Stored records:
--------------------------------------------------
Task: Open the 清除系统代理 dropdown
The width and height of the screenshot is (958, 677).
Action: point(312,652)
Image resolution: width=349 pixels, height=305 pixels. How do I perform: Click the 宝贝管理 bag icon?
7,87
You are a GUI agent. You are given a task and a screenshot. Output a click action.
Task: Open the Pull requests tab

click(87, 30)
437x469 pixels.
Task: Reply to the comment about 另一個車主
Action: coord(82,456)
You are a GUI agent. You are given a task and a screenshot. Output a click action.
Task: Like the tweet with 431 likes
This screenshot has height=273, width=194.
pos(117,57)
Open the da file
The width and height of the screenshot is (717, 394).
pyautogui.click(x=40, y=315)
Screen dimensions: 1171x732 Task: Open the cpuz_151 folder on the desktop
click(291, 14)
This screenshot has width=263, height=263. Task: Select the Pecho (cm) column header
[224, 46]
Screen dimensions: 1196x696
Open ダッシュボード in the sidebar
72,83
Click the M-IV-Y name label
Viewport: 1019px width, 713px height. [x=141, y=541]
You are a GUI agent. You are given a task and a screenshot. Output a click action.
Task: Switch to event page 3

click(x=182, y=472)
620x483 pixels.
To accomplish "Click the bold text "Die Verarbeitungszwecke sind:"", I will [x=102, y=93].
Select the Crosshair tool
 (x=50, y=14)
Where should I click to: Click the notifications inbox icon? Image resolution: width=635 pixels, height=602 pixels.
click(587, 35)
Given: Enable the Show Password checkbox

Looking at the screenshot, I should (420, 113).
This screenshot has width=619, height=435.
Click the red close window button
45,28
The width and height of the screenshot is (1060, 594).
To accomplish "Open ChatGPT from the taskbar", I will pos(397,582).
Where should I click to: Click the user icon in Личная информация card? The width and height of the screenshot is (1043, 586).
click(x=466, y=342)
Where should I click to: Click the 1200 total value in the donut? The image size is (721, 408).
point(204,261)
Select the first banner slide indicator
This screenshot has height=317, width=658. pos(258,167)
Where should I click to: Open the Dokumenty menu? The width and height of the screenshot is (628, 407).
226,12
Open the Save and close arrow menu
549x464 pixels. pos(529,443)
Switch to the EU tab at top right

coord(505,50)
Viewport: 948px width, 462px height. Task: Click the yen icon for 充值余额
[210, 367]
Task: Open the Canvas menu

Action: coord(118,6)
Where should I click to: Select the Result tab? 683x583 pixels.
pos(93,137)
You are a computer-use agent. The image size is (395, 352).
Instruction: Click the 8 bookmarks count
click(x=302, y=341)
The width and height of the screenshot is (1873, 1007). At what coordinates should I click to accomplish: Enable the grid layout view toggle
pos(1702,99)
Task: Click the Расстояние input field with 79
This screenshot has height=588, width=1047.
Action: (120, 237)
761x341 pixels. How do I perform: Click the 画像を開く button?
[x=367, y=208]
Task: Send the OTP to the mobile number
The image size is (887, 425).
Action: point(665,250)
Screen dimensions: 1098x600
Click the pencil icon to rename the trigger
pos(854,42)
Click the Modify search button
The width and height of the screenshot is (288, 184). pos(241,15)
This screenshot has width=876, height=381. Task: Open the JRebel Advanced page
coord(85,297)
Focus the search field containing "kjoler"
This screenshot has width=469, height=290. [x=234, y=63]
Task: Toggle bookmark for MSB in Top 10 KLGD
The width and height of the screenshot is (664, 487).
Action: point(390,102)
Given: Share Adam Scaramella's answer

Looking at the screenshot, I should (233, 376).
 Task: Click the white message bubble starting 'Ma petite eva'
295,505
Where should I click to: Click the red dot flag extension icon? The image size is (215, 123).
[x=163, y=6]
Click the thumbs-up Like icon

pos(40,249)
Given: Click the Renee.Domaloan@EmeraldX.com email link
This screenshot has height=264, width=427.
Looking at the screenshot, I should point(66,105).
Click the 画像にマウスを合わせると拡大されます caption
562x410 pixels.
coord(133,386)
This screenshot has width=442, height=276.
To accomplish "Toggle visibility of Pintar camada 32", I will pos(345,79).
--------------------------------------------------
## Required work
Return all data verbatim.

## Solution to this exercise
Task: Open the 清除系统代理 dropdown
The width and height of the screenshot is (958, 677).
Action: point(312,652)
Image resolution: width=349 pixels, height=305 pixels. How do I perform: Click the 宝贝管理 bag icon?
7,87
You are a GUI agent. You are given a task and a screenshot. Output a click action.
Task: Open the Pull requests tab

click(87, 30)
437x469 pixels.
Task: Reply to the comment about 另一個車主
Action: coord(82,456)
You are a GUI agent. You are given a task and a screenshot. Output a click action.
Task: Like the tweet with 431 likes
This screenshot has height=273, width=194.
pos(117,57)
Open the da file
The width and height of the screenshot is (717, 394).
pyautogui.click(x=40, y=315)
Screen dimensions: 1171x732 Task: Open the cpuz_151 folder on the desktop
click(291, 14)
This screenshot has width=263, height=263. Task: Select the Pecho (cm) column header
[224, 46]
Screen dimensions: 1196x696
Open ダッシュボード in the sidebar
72,83
Click the M-IV-Y name label
Viewport: 1019px width, 713px height. [x=141, y=541]
You are a GUI agent. You are given a task and a screenshot. Output a click action.
Task: Switch to event page 3

click(x=182, y=472)
620x483 pixels.
To accomplish "Click the bold text "Die Verarbeitungszwecke sind:"", I will [x=102, y=93].
Select the Crosshair tool
 (x=50, y=14)
Where should I click to: Click the notifications inbox icon? Image resolution: width=635 pixels, height=602 pixels.
click(587, 35)
Given: Enable the Show Password checkbox

Looking at the screenshot, I should (420, 113).
This screenshot has width=619, height=435.
Click the red close window button
45,28
The width and height of the screenshot is (1060, 594).
To accomplish "Open ChatGPT from the taskbar", I will pos(397,582).
Where should I click to: Click the user icon in Личная информация card? The width and height of the screenshot is (1043, 586).
click(x=466, y=342)
Where should I click to: Click the 1200 total value in the donut? The image size is (721, 408).
point(204,261)
Select the first banner slide indicator
This screenshot has height=317, width=658. pos(258,167)
Where should I click to: Open the Dokumenty menu? The width and height of the screenshot is (628, 407).
226,12
Open the Save and close arrow menu
549x464 pixels. pos(529,443)
Switch to the EU tab at top right

coord(505,50)
Viewport: 948px width, 462px height. Task: Click the yen icon for 充值余额
[210, 367]
Task: Open the Canvas menu

Action: coord(118,6)
Where should I click to: Select the Result tab? 683x583 pixels.
pos(93,137)
You are a computer-use agent. The image size is (395, 352).
Instruction: Click the 8 bookmarks count
click(x=302, y=341)
The width and height of the screenshot is (1873, 1007). At what coordinates should I click to accomplish: Enable the grid layout view toggle
pos(1702,99)
Task: Click the Расстояние input field with 79
This screenshot has height=588, width=1047.
Action: (120, 237)
761x341 pixels. How do I perform: Click the 画像を開く button?
[x=367, y=208]
Task: Send the OTP to the mobile number
The image size is (887, 425).
Action: point(665,250)
Screen dimensions: 1098x600
Click the pencil icon to rename the trigger
pos(854,42)
Click the Modify search button
The width and height of the screenshot is (288, 184). pos(241,15)
This screenshot has width=876, height=381. Task: Open the JRebel Advanced page
coord(85,297)
Focus the search field containing "kjoler"
This screenshot has width=469, height=290. [x=234, y=63]
Task: Toggle bookmark for MSB in Top 10 KLGD
The width and height of the screenshot is (664, 487).
Action: point(390,102)
Given: Share Adam Scaramella's answer

Looking at the screenshot, I should (233, 376).
 Task: Click the white message bubble starting 'Ma petite eva'
295,505
Where should I click to: Click the red dot flag extension icon? The image size is (215, 123).
[x=163, y=6]
Click the thumbs-up Like icon

pos(40,249)
Given: Click the Renee.Domaloan@EmeraldX.com email link
This screenshot has height=264, width=427.
Looking at the screenshot, I should point(66,105).
Click the 画像にマウスを合わせると拡大されます caption
562x410 pixels.
coord(133,386)
This screenshot has width=442, height=276.
To accomplish "Toggle visibility of Pintar camada 32", I will pos(345,79).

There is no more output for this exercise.